DES TÉMOIGNAGES INQUIETS
Michel Parinet, du bureau du Medef Périgord, témoigne de la recherche de personnel de neuf entreprises sur dix en Dordogne, « avec 15 à 30 % de taux de rotation ces dernières années, le côté positif étant dans un sang nouveau même s’il faut le former et le gérer ». Monique Parinet, investie dans un groupe d’entreprises, témoigne d’une grande démission… « chez les patrons, parce qu’ils ont beaucoup donné et veulent vivre autrement ». Pour elle, le sens ne se donne pas : « chacun doit le chercher pour le trouver, je peux seulement fixer des objectifs ».
Michel Rongiéras, passionné par son entreprise, a du mal à mobiliser : « On a connu une époque où les salariés voulaient une meilleure rémunération, puis une meilleure qualité de vie au travail, là les attentes sont si variées qu’on ne sait plus y répondre : une entreprise a besoin de trouver le plus petit dénominateur commun ». Et il ajoute aspirer lui aussi à une certaine qualité de vie.
EFFETS DE CYCLES
Laurent Eecke, directeur du Service de Santé au Travail (Dordogne-Corrèze), ramène ce phénomène de société à l’échelle des 75 ans « de la grande famille de la protection sociale ; pour reprendre l’image des lianes, si on retire celle de Pôle emploi, il y a moins de départ ». Il rappelle la loyauté inhérente au contrat de travail, avec une honnêteté réciproque : « la démission silencieuse n’est pas un effet normal dans une relation contractuelle ». Et, sans langue de bois, il envisage volontiers des ruptures conventionnelles avec trois mois de chômage pour tout le monde et tous les motifs, « ça permettrait de fluidifier le marché de l’emploi et éviterait des inaptitudes ».

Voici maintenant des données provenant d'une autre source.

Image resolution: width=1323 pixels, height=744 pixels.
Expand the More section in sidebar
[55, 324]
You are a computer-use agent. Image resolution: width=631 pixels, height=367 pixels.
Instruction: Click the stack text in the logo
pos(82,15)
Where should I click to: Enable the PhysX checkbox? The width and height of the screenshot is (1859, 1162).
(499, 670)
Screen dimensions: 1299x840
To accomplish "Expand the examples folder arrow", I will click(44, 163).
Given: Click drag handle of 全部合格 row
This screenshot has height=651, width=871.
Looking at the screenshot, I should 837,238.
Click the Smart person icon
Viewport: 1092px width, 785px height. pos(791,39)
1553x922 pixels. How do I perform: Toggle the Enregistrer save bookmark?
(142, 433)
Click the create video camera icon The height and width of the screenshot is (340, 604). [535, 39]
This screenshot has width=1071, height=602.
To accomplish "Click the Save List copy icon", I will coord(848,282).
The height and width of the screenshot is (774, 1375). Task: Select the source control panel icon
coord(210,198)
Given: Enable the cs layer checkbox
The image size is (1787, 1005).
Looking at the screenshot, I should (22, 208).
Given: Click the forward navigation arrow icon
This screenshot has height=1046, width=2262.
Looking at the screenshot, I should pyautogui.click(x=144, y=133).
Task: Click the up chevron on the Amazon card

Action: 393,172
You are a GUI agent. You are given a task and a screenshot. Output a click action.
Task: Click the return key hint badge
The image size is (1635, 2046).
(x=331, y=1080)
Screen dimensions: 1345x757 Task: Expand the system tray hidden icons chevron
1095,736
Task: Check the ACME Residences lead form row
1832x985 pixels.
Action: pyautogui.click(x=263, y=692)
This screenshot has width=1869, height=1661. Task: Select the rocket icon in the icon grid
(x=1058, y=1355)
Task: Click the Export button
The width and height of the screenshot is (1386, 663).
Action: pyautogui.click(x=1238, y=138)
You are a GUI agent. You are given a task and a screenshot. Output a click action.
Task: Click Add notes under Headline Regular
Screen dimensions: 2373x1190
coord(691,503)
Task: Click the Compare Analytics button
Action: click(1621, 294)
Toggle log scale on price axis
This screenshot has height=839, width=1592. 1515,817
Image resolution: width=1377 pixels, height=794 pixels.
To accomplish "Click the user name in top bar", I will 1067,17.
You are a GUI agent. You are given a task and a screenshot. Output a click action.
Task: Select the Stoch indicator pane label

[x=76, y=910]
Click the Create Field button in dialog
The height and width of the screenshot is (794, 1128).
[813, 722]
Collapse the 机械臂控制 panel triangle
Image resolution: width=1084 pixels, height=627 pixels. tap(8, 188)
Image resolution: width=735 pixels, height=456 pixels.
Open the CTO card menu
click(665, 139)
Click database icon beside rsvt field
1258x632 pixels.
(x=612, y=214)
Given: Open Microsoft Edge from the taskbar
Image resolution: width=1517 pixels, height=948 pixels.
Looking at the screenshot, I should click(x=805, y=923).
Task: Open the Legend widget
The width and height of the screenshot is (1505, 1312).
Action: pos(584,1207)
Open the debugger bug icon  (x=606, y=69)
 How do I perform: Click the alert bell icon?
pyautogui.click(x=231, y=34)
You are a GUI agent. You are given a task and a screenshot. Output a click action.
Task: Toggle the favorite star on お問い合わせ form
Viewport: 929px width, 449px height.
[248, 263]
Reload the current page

UN RECORD HISTORIQUE À RELATIVISER
Au 1er trimestre 2022, on a enregistré 523 000 démissions, dont 469 000 de CDI (chiffres Dares). Ce record historique, le précédent datant de 2008, est lié à la situation de reprise et d’opportunités plus nombreuses, en témoigne le fort taux de retour en emploi des démissionnaires. À noter que trois quarts des ruptures conventionnelles, possibles depuis 2008, se sont substituées à des démissions.